::: Document text :::
Two important speeches today. One was Jens Stoltenberg, the NATO Secretary General, to a joint session of Congress. The first leader from an international organization to do that. The first Norwegian to do that as well. We also heard from Mike Pence. Give us a sense on what we heard from your standpoint, how did each of them do in sort of making their cases? Vice President Pence here, but of course Jens Stoltenberg over up on the Hill?
Dr. Flanagan: Well, I only heard part of the Secretary General’s speech unfortunately because of this conference, the acoustics here or whatever. But I thought he made a clear case and a clear statement of why NATO is a value to the collective good of both sides of the Atlantic. And I think the fact that he has been extended for another two years is another sign of — in fact as I understand it, at urgings from the United States, which doesn’t always have that effect. I think that was a very good sign, and a recognition that a strong leader of the Alliance, an international civil servant yes, but still as an important force for shaping and directing the Alliance and managing some of the turmoil that we’ve seen over the last several years. So I think that was a very strong thing.
As I said, Vice President Pence, I thought his speech here, he said all the right things, but the applause in the room was a bit tepid. I think some of the lines that he thought he would get. And I thought he was a little bit tough on some of our European allies in pointing out more of their failings and not all of the contributions at a time when we’re trying to bring the Alliance together. So I do think that was a bit of a sour note.
Mr. Muradian: You’ve had a bit of an extraordinary career, so that thing at the start was just me joking with Steve. But everybody always talks about like oh my God, what did I do to deserve this job, but it’s great that we have folks like you who do go and serve on that 24-hour-a-day call.
:::
Job A
Rewrite the part of the interview transcript between "Dr. Flanagan: Well, I" and "very strong thing.", inclusive, substituting "Coalition" for "Alliance" throughout.
Job B
Carry on the interview transcript from the point where it stops.
::: Material :::
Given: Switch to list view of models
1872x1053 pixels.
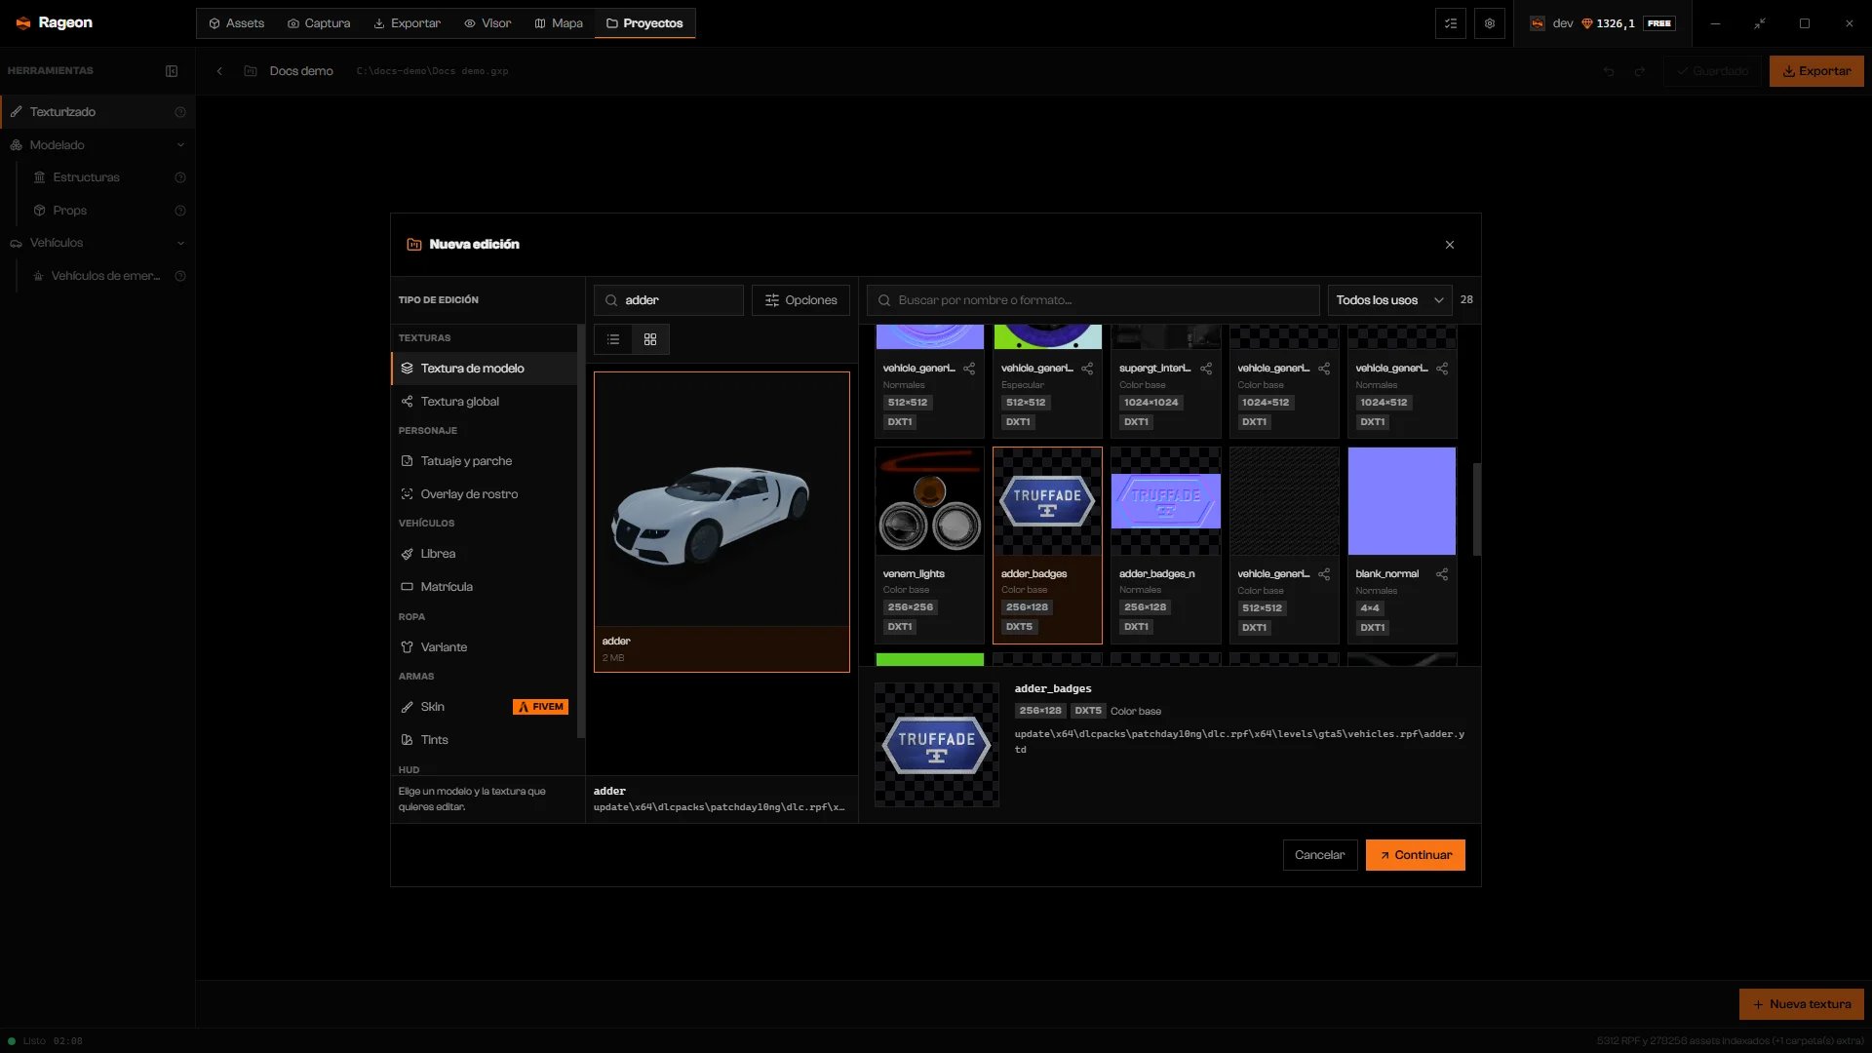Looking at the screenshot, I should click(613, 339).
:::
::: Material :::
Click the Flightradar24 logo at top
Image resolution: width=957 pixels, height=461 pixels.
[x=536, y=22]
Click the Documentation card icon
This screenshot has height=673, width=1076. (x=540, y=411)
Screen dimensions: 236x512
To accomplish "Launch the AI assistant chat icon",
:::
Task output A
Dr. Flanagan: Well, I only heard part of the Secretary General’s speech unfortunately because of this conference, the acoustics here or whatever. But I thought he made a clear case and a clear statement of why NATO is a value to the collective good of both sides of the Atlantic. And I think the fact that he has been extended for another two years is another sign of — in fact as I understand it, at urgings from the United States, which doesn’t always have that effect. I think that was a very good sign, and a recognition that a strong leader of the Coalition, an international civil servant yes, but still as an important force for shaping and directing the Coalition and managing some of the turmoil that we’ve seen over the last several years. So I think that was a very strong thing.

Task output B
We did hear the Vice President deliver a very tough message. We heard from the Turkish Foreign Minister here today. You asked a very pointed, very strategic question of him which he somewhat didn’t answer. We heard a little bit of stuff that was seen as misleading. His case was Turkey was forced to buy the S400 from Russia because the Obama administration wouldn’t do that. You were in the Obama administration at the time, which didn’t certainly appear to be the case. Talk to us a little bit about what the strategic future is with the U.S.-Turkish relationship and Turkey’s relationship within NATO. Because increasingly I hear from close NATO friends, from a multiplicity of nations saying it’s time to consider whether or not Turkey is a liability or Turkey is an actual Alliance partner, which you don’t hear mentioned with the other questionable governments in Europe. You don’t have somebody saying that as firmly about Orbán. You don’t hear that about the Polish leadership. You certainly don’t hear that even about the Italian leadership that is alarmingly populist from the standpoint of some. Talk to us a little bit about what is going to happen to this very, very important nation that’s at a crossroads. It’s about location, location, location. But is increasingly seen as running its own potentially very, very dangerous agenda.
Dr. Flanagan: This is a critical question, Vago, and first of all, let me correct the record a little bit on the Obama administration and then look forward to where the U.S.-Turkey and the Turkey-NATO relationship is going.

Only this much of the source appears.